Thursday, 29 March 2012

Risso's dolphins make a splash!

typical high, falcate dorsal fin

mature adult showing skin lightening and scarring

female with calf

Cracking weather again today with excellent sea conditions. 800 metres out I noticed a high, sickle-shaped dorsal fin break the sea surface during one of my many binocular sweeps. Five minutes later a nice school of Risso's dolphins (Grampus griseus) swam across our bow. As far as I could determine there were a dozen or so- eight or nine adults, including at least two mature males and two or three smaller calves. They closed to within 400 metres of the ship, allowing me to get a few shots off.
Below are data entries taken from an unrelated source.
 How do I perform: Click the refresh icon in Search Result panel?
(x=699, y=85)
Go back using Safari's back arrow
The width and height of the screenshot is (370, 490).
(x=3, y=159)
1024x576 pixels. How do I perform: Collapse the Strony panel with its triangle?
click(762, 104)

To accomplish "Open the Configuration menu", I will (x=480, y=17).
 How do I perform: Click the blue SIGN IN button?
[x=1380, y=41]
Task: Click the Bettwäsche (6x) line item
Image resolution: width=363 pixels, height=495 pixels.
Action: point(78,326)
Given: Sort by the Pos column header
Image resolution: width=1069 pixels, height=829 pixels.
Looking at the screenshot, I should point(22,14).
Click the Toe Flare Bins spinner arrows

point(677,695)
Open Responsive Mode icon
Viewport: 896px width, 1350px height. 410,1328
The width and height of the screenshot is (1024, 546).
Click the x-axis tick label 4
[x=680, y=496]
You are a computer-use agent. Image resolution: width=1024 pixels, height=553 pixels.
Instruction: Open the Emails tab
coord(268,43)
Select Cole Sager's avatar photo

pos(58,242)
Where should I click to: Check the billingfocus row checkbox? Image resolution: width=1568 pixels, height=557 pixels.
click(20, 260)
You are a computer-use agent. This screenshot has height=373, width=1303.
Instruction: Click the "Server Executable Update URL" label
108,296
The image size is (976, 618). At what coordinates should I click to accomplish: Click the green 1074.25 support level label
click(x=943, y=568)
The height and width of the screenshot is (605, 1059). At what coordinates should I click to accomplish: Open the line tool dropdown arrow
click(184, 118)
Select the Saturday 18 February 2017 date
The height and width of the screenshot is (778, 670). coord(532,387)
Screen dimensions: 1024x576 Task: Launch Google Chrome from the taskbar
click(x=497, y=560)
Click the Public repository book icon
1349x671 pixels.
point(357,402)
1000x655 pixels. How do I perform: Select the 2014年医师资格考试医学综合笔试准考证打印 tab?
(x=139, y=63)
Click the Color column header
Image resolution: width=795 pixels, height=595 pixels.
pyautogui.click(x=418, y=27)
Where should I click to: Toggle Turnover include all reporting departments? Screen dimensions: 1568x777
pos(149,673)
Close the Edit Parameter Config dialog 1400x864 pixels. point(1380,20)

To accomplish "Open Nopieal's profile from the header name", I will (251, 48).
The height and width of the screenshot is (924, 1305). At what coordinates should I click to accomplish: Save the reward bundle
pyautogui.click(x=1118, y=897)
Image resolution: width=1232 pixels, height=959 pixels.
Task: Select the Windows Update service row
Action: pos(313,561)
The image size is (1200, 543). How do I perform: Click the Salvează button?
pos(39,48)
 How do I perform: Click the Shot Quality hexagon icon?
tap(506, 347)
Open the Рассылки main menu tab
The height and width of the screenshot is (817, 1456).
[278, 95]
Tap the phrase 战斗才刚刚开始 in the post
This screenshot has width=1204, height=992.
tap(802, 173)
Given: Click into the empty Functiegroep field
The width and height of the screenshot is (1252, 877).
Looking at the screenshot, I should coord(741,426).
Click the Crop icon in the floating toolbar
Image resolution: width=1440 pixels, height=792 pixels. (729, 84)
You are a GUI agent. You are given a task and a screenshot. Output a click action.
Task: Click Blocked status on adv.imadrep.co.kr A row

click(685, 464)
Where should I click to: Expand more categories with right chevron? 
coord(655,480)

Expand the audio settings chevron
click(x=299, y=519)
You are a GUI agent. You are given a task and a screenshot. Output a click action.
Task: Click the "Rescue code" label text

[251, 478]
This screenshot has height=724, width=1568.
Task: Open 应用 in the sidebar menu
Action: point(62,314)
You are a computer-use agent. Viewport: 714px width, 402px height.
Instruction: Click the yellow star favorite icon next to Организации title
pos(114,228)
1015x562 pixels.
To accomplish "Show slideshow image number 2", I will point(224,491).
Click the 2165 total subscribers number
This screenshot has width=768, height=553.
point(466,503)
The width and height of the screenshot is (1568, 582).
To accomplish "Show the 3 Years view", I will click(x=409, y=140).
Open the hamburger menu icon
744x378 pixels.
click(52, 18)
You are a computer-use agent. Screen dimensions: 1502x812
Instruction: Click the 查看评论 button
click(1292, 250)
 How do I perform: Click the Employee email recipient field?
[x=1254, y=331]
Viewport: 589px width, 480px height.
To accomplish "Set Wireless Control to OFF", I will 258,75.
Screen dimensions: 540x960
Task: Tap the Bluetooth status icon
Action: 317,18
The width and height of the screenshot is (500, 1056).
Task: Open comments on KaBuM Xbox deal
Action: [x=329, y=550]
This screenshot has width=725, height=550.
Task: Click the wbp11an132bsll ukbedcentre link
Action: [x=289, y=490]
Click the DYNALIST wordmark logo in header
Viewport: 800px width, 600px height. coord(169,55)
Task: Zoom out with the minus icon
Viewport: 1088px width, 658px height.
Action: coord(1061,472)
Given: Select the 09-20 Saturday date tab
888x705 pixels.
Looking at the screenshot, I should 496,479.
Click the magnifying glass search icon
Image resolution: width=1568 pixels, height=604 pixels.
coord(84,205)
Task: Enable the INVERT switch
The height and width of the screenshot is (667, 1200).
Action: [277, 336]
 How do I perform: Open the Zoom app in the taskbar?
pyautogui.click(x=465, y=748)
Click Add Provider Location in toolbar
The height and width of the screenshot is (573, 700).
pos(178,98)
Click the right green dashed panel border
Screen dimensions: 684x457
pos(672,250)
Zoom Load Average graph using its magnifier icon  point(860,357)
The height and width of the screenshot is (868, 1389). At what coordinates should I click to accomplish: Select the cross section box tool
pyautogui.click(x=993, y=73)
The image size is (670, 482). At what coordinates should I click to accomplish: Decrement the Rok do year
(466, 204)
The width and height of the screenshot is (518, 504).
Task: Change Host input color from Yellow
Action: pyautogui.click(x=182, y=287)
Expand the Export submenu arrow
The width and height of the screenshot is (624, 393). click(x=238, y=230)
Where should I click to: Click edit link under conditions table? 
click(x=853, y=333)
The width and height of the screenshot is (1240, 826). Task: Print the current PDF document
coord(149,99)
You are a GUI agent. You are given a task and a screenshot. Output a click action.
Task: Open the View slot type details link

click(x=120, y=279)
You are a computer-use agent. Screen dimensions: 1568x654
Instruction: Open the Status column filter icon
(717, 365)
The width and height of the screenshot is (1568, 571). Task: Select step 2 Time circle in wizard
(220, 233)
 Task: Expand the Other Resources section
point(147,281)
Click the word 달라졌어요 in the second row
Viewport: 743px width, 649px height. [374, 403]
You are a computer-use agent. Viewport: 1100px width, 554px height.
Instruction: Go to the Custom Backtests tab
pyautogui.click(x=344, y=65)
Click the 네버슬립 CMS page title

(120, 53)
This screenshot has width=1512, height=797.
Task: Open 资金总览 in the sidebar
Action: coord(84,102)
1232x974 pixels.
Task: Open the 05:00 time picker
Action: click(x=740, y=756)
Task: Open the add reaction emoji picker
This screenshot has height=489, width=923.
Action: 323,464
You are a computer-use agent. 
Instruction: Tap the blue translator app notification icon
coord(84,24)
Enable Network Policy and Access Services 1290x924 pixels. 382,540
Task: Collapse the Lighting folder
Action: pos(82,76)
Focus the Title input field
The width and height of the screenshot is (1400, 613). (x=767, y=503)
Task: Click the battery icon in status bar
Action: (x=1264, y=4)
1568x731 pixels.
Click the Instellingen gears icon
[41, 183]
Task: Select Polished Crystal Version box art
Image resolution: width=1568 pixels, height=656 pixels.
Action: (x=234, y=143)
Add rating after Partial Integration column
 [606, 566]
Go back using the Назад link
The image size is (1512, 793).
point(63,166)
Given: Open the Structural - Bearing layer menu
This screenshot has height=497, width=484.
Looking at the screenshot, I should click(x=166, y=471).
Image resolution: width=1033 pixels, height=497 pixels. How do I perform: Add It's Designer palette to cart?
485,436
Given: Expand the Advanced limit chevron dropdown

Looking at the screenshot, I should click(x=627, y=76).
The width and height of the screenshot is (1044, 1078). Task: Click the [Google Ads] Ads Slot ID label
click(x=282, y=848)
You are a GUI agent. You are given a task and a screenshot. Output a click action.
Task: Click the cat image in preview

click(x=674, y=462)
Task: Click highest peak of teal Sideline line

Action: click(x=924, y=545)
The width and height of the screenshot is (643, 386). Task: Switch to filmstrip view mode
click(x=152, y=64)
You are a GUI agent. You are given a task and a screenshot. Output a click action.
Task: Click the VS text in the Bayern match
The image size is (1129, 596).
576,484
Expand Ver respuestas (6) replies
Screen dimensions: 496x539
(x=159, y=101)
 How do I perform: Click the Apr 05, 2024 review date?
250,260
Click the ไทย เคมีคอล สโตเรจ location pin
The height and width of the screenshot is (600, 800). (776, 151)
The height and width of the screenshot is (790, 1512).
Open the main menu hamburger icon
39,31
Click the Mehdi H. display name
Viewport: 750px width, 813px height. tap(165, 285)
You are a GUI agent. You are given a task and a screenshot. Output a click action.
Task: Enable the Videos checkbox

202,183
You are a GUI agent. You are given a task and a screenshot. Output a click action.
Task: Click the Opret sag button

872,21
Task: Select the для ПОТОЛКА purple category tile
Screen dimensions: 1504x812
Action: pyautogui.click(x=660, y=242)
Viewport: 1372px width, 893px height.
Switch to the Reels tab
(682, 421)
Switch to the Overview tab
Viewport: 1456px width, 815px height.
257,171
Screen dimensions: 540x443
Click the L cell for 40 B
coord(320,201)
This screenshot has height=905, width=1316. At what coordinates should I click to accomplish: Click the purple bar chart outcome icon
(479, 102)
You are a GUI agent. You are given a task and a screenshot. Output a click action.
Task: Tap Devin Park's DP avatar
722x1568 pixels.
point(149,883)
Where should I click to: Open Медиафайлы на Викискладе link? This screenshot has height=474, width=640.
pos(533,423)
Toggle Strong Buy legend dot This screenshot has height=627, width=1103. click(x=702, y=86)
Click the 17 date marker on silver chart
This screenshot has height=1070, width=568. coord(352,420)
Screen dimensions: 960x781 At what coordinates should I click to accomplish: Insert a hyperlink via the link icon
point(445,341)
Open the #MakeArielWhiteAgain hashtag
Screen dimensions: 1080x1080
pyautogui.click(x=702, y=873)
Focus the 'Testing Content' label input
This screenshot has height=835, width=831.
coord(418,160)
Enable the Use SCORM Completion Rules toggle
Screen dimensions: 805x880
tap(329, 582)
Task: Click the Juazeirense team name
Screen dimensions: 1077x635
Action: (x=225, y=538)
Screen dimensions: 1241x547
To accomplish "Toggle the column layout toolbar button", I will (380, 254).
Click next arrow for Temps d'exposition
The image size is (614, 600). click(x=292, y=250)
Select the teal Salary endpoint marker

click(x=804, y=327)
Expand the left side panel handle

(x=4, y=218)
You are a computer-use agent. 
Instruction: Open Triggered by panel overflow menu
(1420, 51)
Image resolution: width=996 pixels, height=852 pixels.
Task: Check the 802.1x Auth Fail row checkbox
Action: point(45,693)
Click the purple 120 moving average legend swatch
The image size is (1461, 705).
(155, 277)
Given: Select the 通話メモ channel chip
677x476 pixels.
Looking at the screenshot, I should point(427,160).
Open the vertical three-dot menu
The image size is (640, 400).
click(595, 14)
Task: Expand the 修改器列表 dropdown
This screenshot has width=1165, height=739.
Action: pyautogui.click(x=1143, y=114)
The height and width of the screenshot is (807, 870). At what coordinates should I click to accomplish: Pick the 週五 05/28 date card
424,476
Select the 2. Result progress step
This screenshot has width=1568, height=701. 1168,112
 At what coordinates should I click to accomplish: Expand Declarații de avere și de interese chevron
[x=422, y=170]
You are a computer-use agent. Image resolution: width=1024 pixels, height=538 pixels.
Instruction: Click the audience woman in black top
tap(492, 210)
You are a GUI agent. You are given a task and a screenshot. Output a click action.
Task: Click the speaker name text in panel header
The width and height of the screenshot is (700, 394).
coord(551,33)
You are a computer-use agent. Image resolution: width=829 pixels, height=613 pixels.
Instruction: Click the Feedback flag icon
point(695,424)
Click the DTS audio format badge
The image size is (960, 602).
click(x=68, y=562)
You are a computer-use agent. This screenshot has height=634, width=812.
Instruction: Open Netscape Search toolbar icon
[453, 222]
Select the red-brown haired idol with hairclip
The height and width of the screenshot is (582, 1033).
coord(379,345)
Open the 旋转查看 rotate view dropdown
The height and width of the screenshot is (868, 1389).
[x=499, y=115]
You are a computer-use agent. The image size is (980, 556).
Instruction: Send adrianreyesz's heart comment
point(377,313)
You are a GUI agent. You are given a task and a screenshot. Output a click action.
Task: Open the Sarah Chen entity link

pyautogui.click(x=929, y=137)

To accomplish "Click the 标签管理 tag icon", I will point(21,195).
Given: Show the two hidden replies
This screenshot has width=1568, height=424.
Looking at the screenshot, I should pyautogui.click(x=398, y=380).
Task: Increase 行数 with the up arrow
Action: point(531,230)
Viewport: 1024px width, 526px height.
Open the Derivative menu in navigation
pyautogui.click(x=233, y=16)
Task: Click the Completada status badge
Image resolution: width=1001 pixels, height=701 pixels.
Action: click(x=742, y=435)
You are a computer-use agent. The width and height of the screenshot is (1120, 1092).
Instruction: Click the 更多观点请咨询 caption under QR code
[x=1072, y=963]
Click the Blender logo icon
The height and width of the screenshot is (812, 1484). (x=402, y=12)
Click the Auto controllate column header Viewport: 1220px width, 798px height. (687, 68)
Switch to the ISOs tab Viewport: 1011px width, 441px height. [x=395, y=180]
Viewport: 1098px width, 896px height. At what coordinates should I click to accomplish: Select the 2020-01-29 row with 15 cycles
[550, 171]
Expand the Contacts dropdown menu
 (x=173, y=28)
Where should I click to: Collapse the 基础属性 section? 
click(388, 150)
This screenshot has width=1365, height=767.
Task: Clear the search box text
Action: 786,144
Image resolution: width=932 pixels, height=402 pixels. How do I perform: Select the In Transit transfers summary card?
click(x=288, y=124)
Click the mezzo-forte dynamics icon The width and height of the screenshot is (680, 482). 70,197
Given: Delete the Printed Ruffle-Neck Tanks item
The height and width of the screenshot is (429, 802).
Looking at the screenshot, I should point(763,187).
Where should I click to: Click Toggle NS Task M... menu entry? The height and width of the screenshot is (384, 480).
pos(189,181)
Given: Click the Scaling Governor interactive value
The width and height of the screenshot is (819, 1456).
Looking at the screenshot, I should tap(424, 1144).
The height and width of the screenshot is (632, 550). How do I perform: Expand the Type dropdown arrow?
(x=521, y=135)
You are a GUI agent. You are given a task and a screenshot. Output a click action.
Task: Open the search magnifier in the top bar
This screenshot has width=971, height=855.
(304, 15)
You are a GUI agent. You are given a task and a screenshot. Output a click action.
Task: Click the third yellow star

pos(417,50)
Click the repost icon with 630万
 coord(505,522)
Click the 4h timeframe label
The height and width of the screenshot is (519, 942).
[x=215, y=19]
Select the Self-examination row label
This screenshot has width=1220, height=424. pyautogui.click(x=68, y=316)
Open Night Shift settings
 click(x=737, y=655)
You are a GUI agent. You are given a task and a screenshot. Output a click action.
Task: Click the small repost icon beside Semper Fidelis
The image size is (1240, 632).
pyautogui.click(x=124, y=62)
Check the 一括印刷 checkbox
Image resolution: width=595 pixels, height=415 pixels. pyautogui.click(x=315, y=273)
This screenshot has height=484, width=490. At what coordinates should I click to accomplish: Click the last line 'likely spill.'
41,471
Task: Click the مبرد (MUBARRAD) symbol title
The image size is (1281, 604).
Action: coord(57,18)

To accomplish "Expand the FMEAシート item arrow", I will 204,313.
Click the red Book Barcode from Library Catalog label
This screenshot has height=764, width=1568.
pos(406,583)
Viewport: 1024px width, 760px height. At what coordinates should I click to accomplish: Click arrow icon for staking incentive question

Mature adults are renowned for their pale skin and scarring- particularly in the head region and the scarring is caused from multiple previous encounters with other sharp-toothed individuals and, to a lesser degree squid.  This species also shows a good deal of variation in the height and shape of their dorsal fins. The individuals here certainly showed these characteristics rather nicely. After watching them for 10 minutes they gradually moved off to the east and were lost from view in the heat haze.

On the birding front a wheatear was a first for this voyage and a nice flock of 10 (Little?) egrets looked resplendent despite the distance, with their pristine white plumage making for a lovely contrast against the  sea!